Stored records
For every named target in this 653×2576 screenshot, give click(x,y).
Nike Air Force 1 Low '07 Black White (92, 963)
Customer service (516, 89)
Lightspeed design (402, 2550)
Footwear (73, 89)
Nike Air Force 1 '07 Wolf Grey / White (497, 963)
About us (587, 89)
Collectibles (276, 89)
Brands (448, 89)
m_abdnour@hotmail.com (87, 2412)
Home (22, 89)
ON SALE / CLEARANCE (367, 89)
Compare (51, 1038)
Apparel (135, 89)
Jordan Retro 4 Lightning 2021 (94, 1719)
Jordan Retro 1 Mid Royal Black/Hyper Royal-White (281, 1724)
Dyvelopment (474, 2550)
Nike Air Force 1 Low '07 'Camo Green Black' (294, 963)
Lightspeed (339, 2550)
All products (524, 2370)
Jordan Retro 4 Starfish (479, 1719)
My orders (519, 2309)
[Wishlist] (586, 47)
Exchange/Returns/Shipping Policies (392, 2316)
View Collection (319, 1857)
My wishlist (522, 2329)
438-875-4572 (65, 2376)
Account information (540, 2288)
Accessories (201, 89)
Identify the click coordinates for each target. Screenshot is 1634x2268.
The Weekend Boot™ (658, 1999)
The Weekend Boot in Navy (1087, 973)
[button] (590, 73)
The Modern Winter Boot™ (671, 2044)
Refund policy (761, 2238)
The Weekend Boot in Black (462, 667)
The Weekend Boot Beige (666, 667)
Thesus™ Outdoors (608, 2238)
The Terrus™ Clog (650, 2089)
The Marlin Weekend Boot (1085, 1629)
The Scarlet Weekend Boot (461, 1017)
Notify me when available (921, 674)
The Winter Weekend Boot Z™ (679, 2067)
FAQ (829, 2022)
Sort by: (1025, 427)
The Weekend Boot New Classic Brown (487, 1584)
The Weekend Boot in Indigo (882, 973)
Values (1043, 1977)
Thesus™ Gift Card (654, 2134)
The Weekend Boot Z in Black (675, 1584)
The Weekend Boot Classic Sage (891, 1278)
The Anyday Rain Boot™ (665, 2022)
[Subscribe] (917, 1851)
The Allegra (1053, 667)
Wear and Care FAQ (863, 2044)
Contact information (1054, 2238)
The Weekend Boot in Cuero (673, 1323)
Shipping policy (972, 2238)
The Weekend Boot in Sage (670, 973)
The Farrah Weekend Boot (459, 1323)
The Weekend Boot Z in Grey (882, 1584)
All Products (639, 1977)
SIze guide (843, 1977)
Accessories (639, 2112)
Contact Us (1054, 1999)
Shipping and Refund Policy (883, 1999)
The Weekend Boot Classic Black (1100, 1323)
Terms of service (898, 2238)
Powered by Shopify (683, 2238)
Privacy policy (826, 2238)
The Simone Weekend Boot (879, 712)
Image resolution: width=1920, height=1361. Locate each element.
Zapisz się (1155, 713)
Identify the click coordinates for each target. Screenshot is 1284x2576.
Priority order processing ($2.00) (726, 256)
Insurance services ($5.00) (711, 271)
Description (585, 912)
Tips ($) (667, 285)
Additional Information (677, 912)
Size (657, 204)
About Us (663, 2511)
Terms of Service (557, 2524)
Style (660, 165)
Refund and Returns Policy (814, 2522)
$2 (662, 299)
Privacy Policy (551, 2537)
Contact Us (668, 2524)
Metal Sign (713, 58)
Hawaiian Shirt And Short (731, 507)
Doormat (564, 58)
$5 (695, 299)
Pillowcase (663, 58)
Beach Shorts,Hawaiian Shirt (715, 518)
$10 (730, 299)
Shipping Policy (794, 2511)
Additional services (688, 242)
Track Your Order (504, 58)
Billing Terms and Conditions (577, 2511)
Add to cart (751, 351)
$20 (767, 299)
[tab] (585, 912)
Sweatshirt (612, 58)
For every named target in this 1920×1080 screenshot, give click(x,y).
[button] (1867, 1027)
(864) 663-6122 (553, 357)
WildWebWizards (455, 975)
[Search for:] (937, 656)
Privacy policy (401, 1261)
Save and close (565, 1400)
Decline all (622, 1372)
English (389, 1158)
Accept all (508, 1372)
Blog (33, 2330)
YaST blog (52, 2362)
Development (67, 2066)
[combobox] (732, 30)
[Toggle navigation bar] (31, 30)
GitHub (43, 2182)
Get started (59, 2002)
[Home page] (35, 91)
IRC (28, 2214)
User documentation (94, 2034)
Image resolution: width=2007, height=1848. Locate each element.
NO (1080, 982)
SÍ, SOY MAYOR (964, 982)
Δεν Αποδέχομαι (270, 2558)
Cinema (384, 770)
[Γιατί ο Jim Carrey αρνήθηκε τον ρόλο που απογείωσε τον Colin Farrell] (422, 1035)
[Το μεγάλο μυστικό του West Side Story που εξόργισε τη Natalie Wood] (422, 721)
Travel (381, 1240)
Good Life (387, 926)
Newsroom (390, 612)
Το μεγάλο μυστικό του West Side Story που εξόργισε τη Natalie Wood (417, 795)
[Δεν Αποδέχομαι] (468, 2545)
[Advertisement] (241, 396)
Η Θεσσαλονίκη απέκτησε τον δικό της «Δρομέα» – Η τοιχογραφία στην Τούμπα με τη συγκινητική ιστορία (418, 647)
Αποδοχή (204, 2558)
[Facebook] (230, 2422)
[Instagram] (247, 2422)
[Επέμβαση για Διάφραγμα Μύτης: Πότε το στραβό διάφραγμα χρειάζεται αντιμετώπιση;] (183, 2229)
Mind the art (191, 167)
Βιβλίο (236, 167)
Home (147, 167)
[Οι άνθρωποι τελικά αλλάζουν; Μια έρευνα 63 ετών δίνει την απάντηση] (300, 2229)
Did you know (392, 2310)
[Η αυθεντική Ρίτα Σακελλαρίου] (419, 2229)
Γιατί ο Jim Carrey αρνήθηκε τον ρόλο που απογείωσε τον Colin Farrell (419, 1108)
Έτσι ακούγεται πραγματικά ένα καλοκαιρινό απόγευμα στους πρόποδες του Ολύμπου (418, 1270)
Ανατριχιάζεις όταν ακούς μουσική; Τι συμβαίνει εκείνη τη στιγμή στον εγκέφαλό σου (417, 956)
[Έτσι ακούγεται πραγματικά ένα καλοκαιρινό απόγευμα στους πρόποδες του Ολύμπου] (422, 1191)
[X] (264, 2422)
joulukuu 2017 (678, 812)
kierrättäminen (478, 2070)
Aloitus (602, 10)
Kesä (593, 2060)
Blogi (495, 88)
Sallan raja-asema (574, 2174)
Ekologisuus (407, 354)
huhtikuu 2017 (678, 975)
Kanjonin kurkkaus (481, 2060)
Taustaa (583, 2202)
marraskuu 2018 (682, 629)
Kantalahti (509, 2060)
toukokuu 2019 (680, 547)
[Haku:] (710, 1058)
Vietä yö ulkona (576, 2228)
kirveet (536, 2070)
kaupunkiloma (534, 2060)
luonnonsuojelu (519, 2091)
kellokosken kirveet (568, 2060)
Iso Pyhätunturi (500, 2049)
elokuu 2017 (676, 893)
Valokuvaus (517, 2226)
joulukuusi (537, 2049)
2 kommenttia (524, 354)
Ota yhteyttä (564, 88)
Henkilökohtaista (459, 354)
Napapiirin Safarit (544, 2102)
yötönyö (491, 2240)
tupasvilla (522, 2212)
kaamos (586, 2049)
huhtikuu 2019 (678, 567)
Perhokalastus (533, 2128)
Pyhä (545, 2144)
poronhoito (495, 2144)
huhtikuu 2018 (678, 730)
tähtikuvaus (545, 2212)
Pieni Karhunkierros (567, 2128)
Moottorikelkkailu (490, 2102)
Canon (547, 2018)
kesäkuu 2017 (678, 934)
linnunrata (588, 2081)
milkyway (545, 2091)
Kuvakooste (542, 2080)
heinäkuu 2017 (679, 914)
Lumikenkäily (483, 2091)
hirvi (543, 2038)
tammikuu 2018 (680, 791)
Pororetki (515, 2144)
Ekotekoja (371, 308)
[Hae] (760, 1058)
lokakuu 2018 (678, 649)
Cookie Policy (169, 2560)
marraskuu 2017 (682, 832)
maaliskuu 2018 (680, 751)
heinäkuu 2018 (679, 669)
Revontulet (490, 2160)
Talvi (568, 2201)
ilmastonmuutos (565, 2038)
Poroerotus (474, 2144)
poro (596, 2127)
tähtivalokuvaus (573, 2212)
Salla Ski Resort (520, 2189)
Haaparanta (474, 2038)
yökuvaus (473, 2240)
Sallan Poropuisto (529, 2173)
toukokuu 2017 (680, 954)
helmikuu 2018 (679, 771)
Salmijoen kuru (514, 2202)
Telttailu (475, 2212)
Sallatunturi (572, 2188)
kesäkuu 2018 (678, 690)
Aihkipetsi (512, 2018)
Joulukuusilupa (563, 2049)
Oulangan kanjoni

• PROBLEM STATEMENT: A single number is the whole answer here: the number of lines in the data containing "ρόλο".

• WRITTEN ANSWER: 2